ABA meeting seeks to cement ‘special relationship’ with Canadian bar

The American Bar Association is returning to Toronto this week as lawyers converge on the city for the annual meeting for the first time since 1998.

The event, which runs from Aug. 4-9, is based primarily at the Metro Toronto Convention Centre with some events spread among a number of hotels and venues in the city.

ABA president Stephen Zack, who came to Toronto the last time the event was in town, says the return to Canada helps cement the “special relationship” between the Canadian and American bars.

“The relationship between the U.S. and Canada is one of the most important in the legal universe. It will continue to be strengthened in the future and this is part of that process. This is a chance to renew old friendships and make new ones. We face similar issues and there is a lot of cross-border practice, and I think it allows that to grow if we’re able to continue to share ideas.”

Zack says he’s hoping the list of speakers and programs will prompt a large turnout of local lawyers as well as from Americans crossing the border.

Indeed, high-profile Canadians are out in force for the event. Supreme Court Chief Justice Beverley McLachlin shares the headline bill for the opening assembly on Aug. 6 with U.S. Supreme Court Justice Stephen Breyer and will also pick up a special award the following day to celebrate trailblazing women in the legal profession.

McLachlin’s Supreme Court bench colleagues Rosalie Abella and Marshall Rothstein are also featured speakers. Abella will give the keynote address at the Thurgood Marshall award dinner on Aug. 6 to honour civil rights lawyer Elaine Jones, while Rothstein is giving talks to the ABA’s administrative law and intellectual property sections on Aug. 5 and 6.

Retiring Supreme Court Justice Ian Binnie will participate in a session comparing the U.S. and Canadian top courts. Former Canadian Bar Association president and ABA litigation section co-chairman for the annual meeting Bernard Amyot also recruited former prime minister Jean Chrétien for a question-and-answer session during a luncheon on Aug. 5.

“He often says that the only thing he misses about politics is question period, so it’s going to be a lot of fun,” says Amyot, a partner at the Montreal office of Heenan Blaikie LLP. “He’s always a good speaker.”

That event will honour yet another Canadian, former Supreme Court justice Louise Arbour. The Brussels-based president and CEO of the International Crisis Group has also served as the UN high commissioner for human rights and was chief prosecutor for the international criminal tribunals for Rwanda and the former Yugoslavia in the 1990s.

“It’s not just American lawyers meeting in a foreign country,” says Amyot, who urges local lawyers to attend. “It’s tailored for the local bar as well. There’s a lot of value you can get from that. You save the price of the airfare and the hotel. It’s just the price of registry. We’re becoming a global profession, and our largest trade partners are just south of the border, so for Canadian lawyers it’s a great opportunity to mingle.”

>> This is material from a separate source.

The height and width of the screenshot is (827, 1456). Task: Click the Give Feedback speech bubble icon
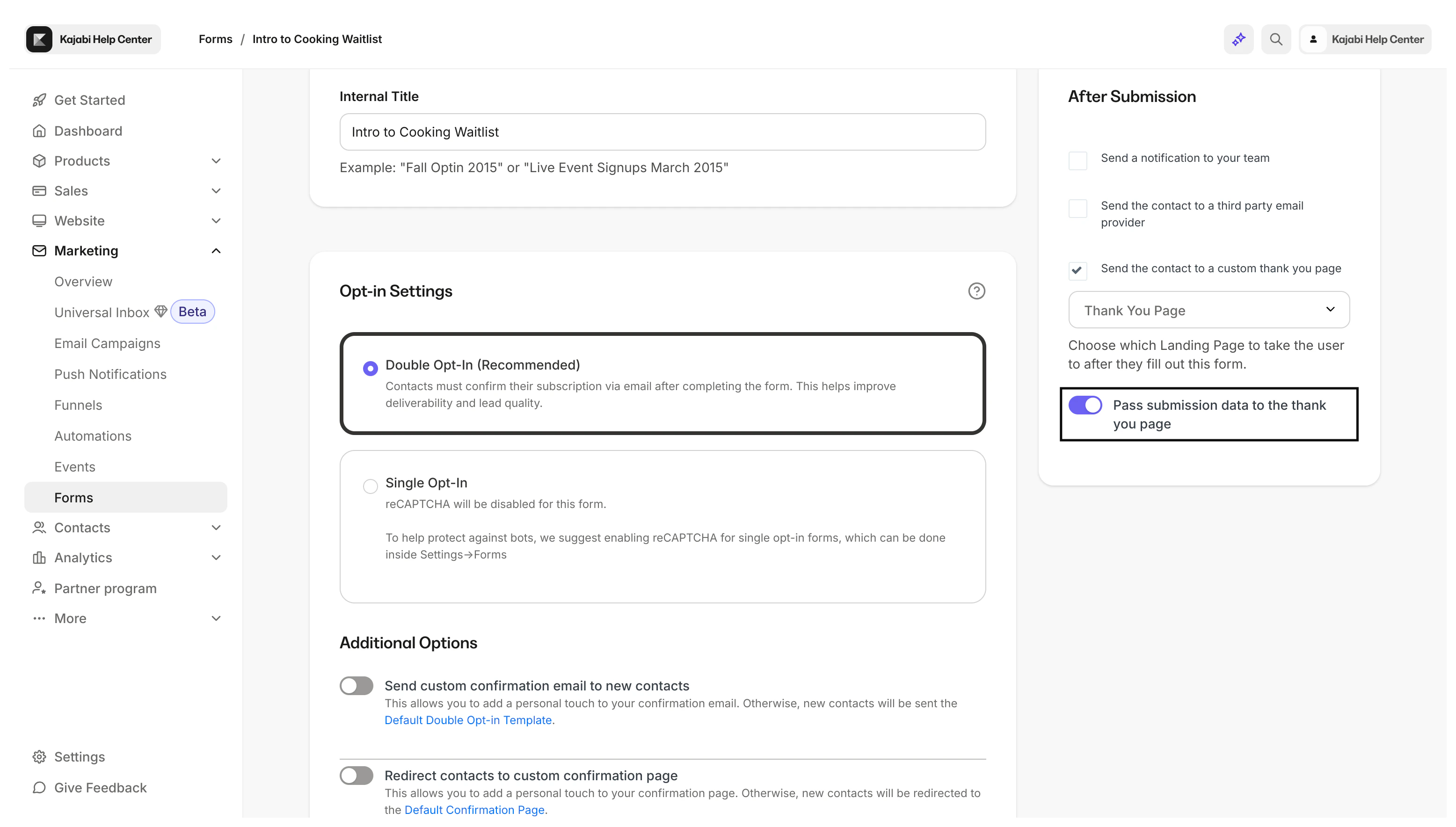[x=39, y=788]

Amyot says a number of ABA sections have taken the opportunity to put together continuing legal education programs with a strong comparative element to them. In addition to the Supreme Court session, he highlights the one on trial practices and tactics in Canada and the United States on Aug. 4 that will revolve around a hypothetical wrongful termination case and give lawyers the opportunity to talk about how it could proceed in their respective jurisdictions. On Aug. 5, a session on the Omar Khadr case will present perspectives from both the defence and prosecution sides on the high-profile trial.

John Campion, who came into contact with Zack during his tenure as president of the Federation of Law Societies of Canada, was happy to give the ABA president some local knowledge when he came scouting for venues and event partners. “I gave him suggestions on what I thought would be appropriate,” he says. “You want to show off Toronto well.”

According to Campion, large Toronto firms have embraced the event with a number of them hosting reception events during the week it’s in town. “In some of the main areas — litigation, financings, corporate transactions, and business advice, all the major law firms recognize immediately that they have a vested interest in knowing about and understanding the American market as best they can,” he says.

But he notes lawyers at smaller firms or younger practitioners looking to establish a reputation for themselves have plenty to gain from an event like the ABA meeting. “As a young lawyer going to the CBA or the ABA, you’re nobody. Nobody knows who you are, and you don’t have any contacts. There’s a lot of lonely beginnings, but you slowly find your place and find a way to contribute. It is imposing, there’s no doubt about it, but you’ve got to start someplace. And how much better to start in your own town.”